While you need a wide-open shot of a night-time vista or a starlit sky to see the coma-like pattern clearly (thus helping you diagnose that the lens, indeed, produces coma), that does not mean that you would not have coma in every wide-open shot. Just as with all other aberrations that become clearly visible in specific circumstances (like spherical aberration or astigmatism in point-light sources or chromatic aberration in high-contrast transitions), coma is not just a pain in extreme-contrast shots. Instead, if the lens produces coma in starlit nights, it will produce coma also in regluar, low contrast situations. Coma, just as spherical aberration, leads to an overall lessening of contrast and definition, with two qualifications:
Firstly, given that coma does not occur with rays that come in along the optical axis, coma cannot occur in the centre of the frame (spherical aberration, however, can). At the same time, for rays to be liable to produce coma (in combination with ‘suitable’ lens elements), those rays do not need to be especially oblique – even tele lenses and telescopes can suffer coma.
Secondly, while one needs to photograph a starlit sky (or similar extreme contrast setting with point-light sources) to be able to distinguish between coma, astigmatism, spherical aberration and field curvature with certainty, coma – especially when strong – is liable to not only produce a general lessening of definition and contrast, but may (similarly to tangential astigmatism and field curvature) contribute to an image that looks like the corners are stretched-out or smeared1.

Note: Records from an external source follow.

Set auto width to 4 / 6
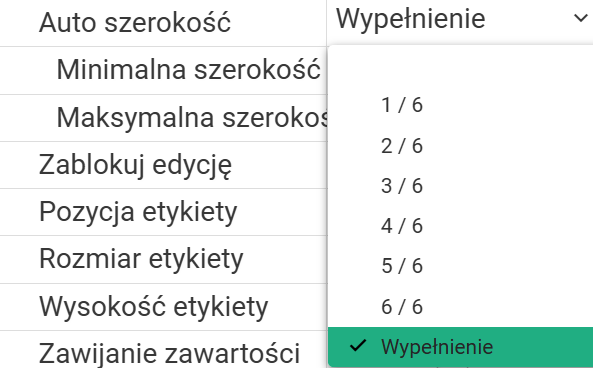This screenshot has height=368, width=593. point(460,226)
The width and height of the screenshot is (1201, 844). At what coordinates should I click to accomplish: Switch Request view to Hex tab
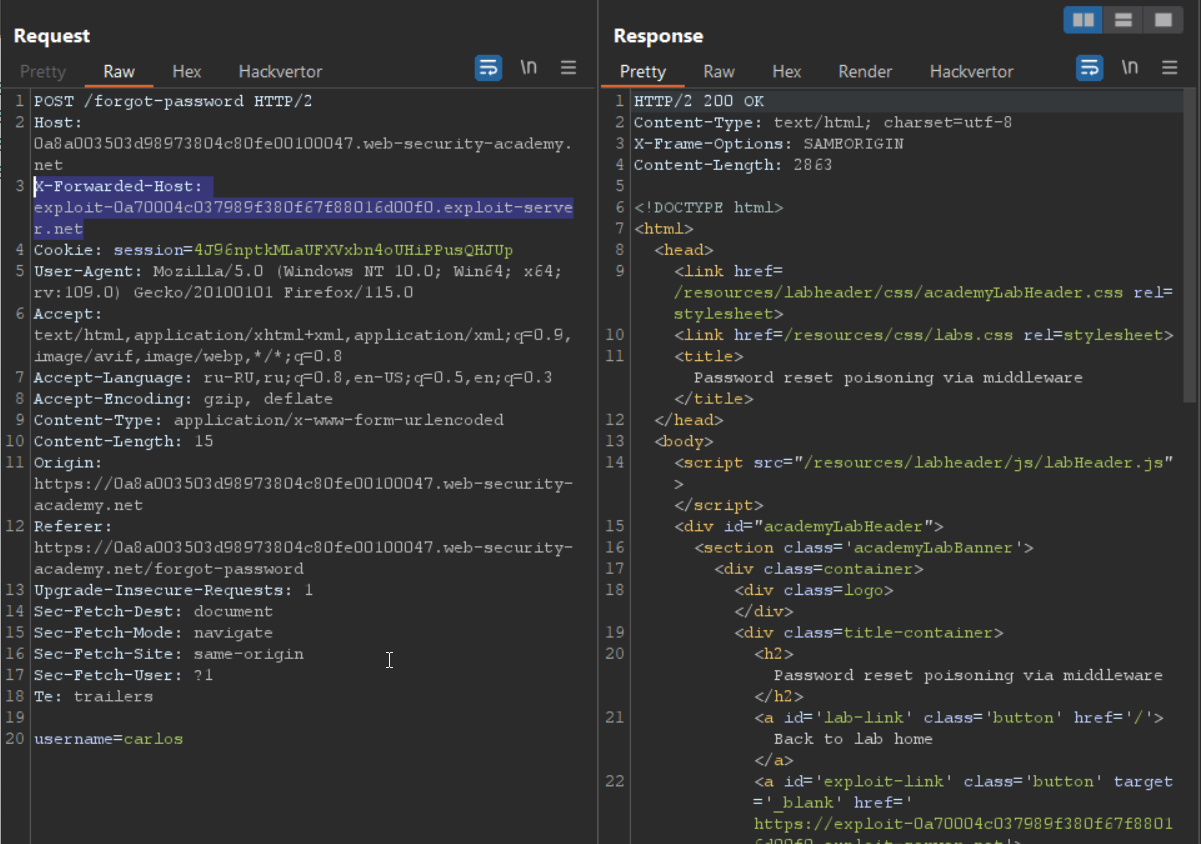[x=186, y=72]
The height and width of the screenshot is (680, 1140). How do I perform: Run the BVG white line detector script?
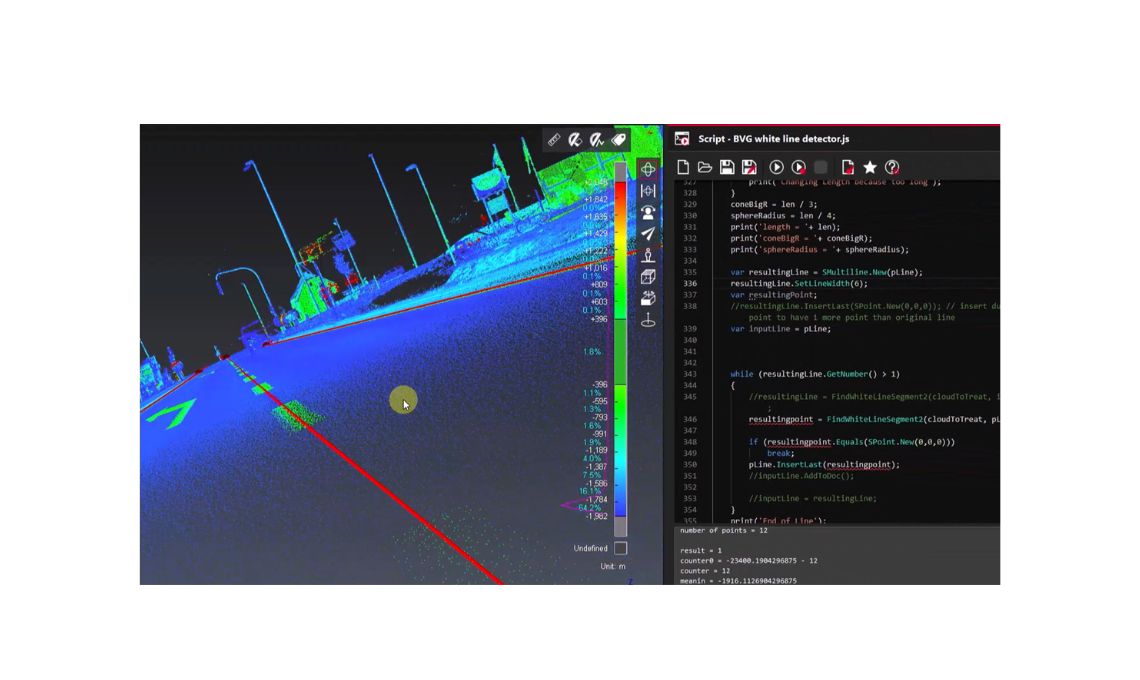(x=778, y=166)
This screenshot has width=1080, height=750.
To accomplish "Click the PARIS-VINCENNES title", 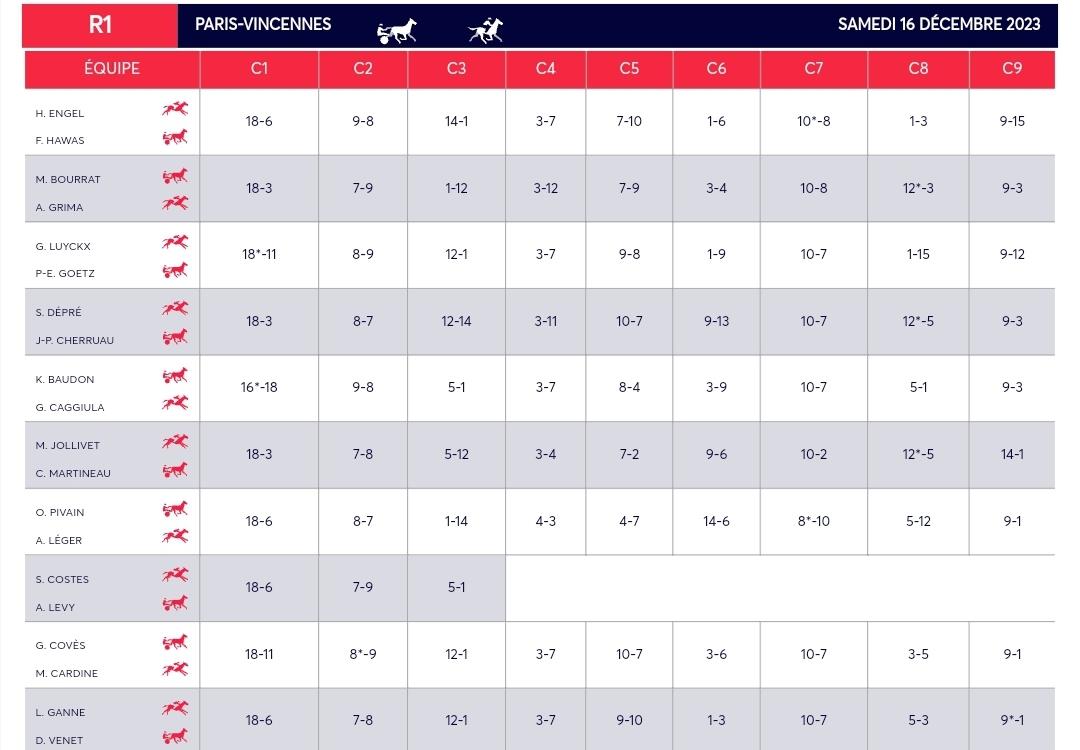I will (x=263, y=24).
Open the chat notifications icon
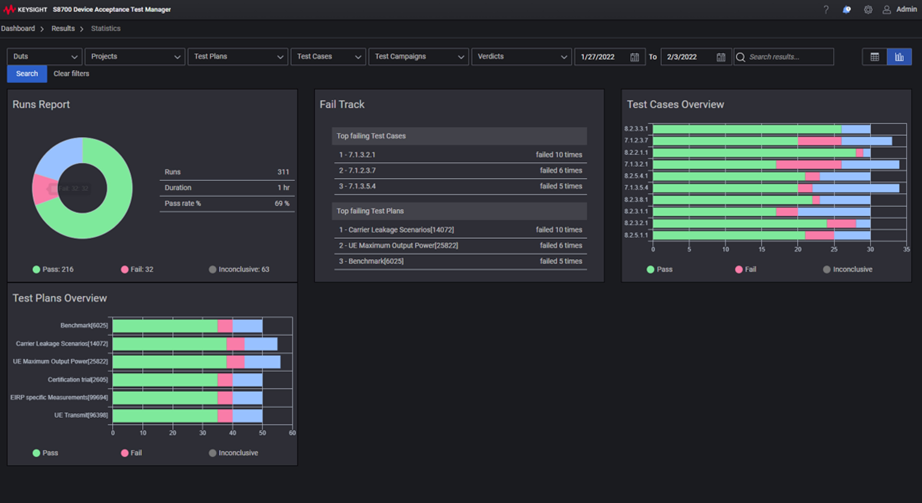Viewport: 922px width, 503px height. 847,10
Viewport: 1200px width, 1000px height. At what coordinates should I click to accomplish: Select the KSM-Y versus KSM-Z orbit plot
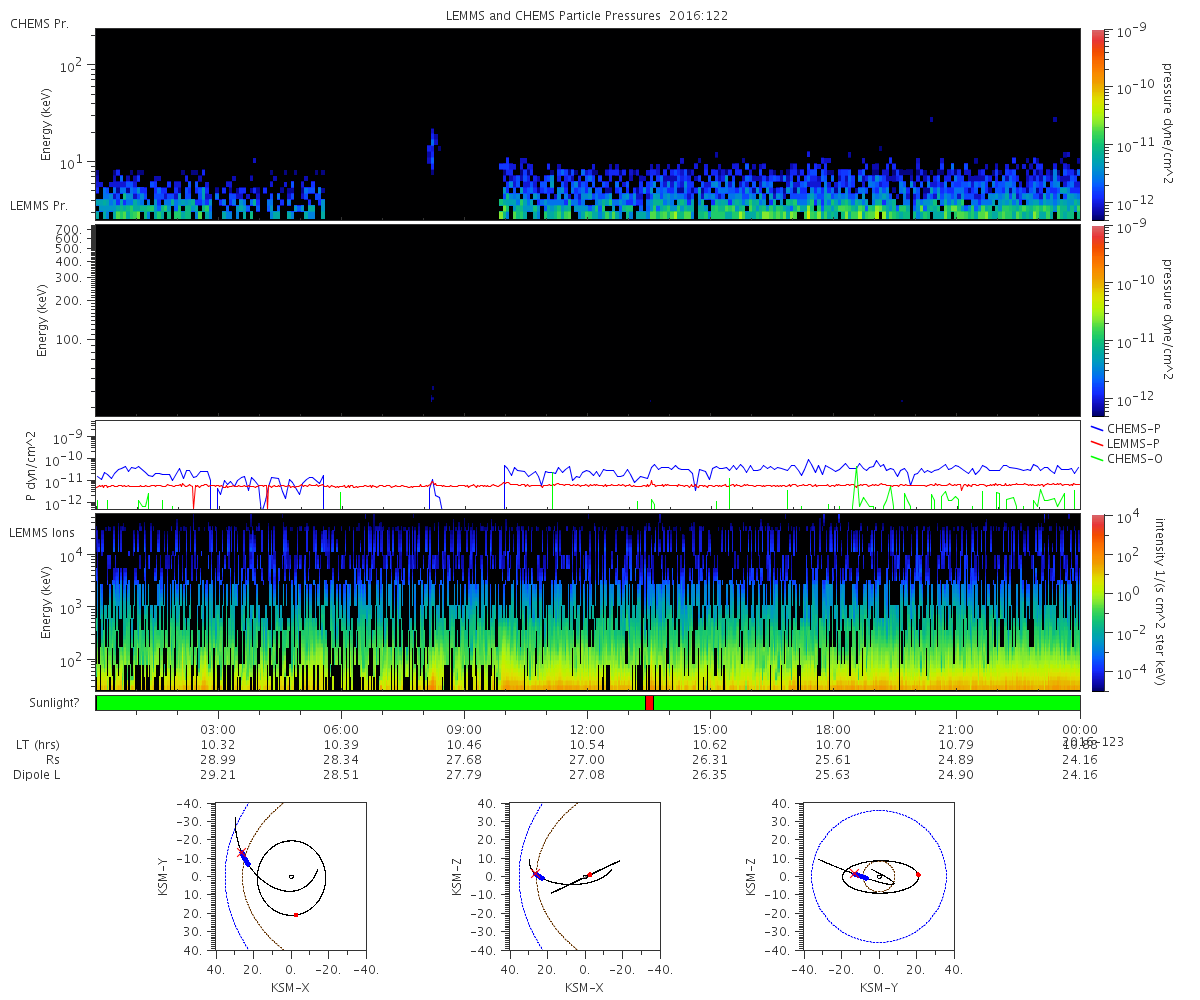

Dealing with coma in the field.
Considering the mechanism that causes coma, the field-relevant remedy is obvious: stopping down the lens. The next question – stop down by how much? – however is harder to answer as lens designs vary strongly. My field experience is that a large majority of lenses that show visible coma wide open will show no field-relevant coma after stopping down two stops. Moreover, what is especially heartening is that with most lenses coma will be significantly reduced even after stopping down one stop. There are, however, exceptions and the only way one can make sure is to test one’s lens.
Problematically, your key reason for getting a large aperture lens may be your intent to use it wide open, either to facilitate handheld shooting, or to be able to shoot starlit skies without either having to raise your camera’s sensitivity too much (or having to invest in a equatorial mount system), and in such cases you’ll not be satisfied with a lens unless it is coma-free wide open (or stopped down by less than a stop).
1 I want to emphasise that stretching-out/smearing of corners may have many causes (coma, tangential astigmatism, field curvature), and an unequivocal diagnosis of smearing can never be made based just on one shot.